I received a very interesting note from Charter Member G.N. today concerning the pricing of our FedEx puts — and I’d like to share his note with you. George writes,

“Bryan: Good trades! Thank you. I noticed the ivolatility.com’s option calculator registered a much higher theoretical value for our puts trading at the levels we saw this morning. I showed pricing for the puts to calculate about $1 higher than we saw ($6.50+), and the implied volatility calculator showed volatility to have almost doubled since yesterday’s close! So a higher price would have been expected. Can you explain this? Why such a discrepancy? I would enjoy it if you would shed some light to us subscribers

This is a great question — and one that many option traders struggle with. You see, G.N. noticed that FDX stock was down this morning — so he used an options pricing calculator to see what our FDX puts would be worth at the open of trading. But the calculation that he received came out to be less than what the actual FDX puts traded for at the open. How could this happen, you ask? Here is my response…

“Hi George, you are right on the money. Implied volatility is, by far, the most ambiguous of the option pricing metrics. But here is what I have noticed. When you have a company, like FDX, that is leading up to an earnings announcement, you know that one event (the earnings) will cause a big move in the stock…either up or down.
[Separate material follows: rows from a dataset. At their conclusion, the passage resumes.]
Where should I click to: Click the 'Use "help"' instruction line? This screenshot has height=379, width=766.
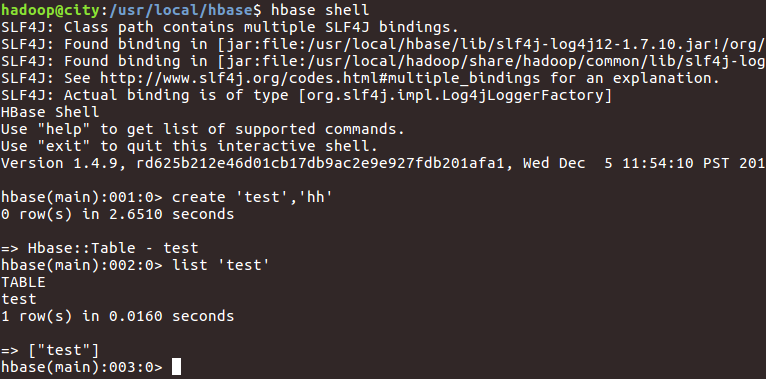click(203, 129)

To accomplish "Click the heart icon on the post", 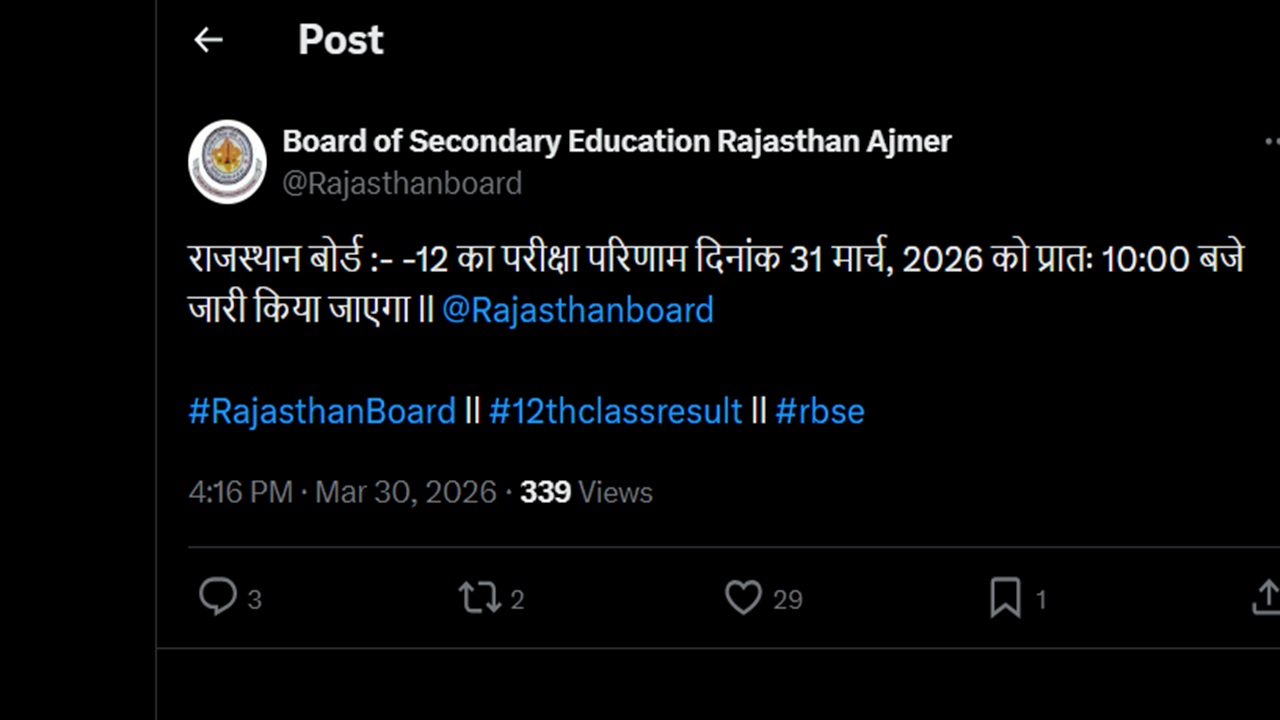I will (x=742, y=597).

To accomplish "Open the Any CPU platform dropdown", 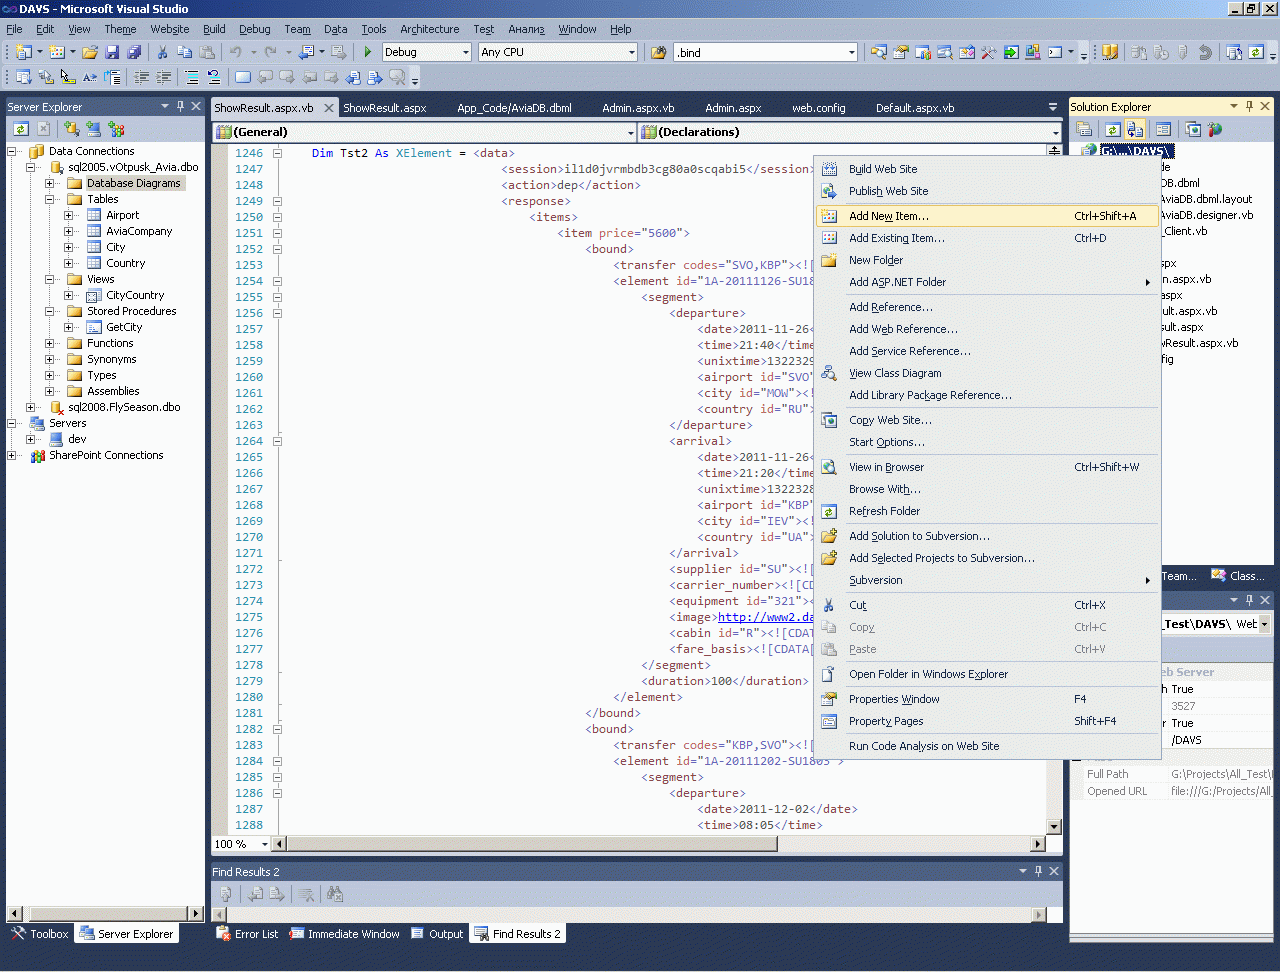I will pos(631,52).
As a result, both the calls and the puts have high levels of volatility priced into them leading up to the announcements. Then, after the announcement is made, the unknown factor (aka, which way the stock will move) is now a known factor — which in turn causes the pumped up volatility levels to decrease. As a result, your options move based on the actual stock movement — but at the same time — the juiced up volatility levels are decreasing.”

In other words, floor traders pump up the volatility levels in both the calls and the puts leading up to an earnings announcement. And once that announcement has been made, the volatility premiums come down. I know this because I used to be in charge of altering the volatility levels on Apple Computer (AAPL – NASDAQ). In the days leading up to an earnings announcement, I would raise the volatility levels — thus inflating the prices of both the calls and the puts. And the moment after the earnings announcement, I would lower the volatility levels of both the calls and the puts. Not many individual traders are aware of these events — and that’s why I tend to utilize certain trading strategies here in BottarelliReseaerch that capitalize on these events. For example, allow me to continue in my response to G.N…

“In many respects, that’s why I tend to sell calls and puts the day before earnings announcements — because I know we can capitalize on high volatility levels even before the earnings are announced. Sure, we may miss a big move in our favor, but consistently taking gainers prior to earnings is a good long-standing strategy….with less risk!”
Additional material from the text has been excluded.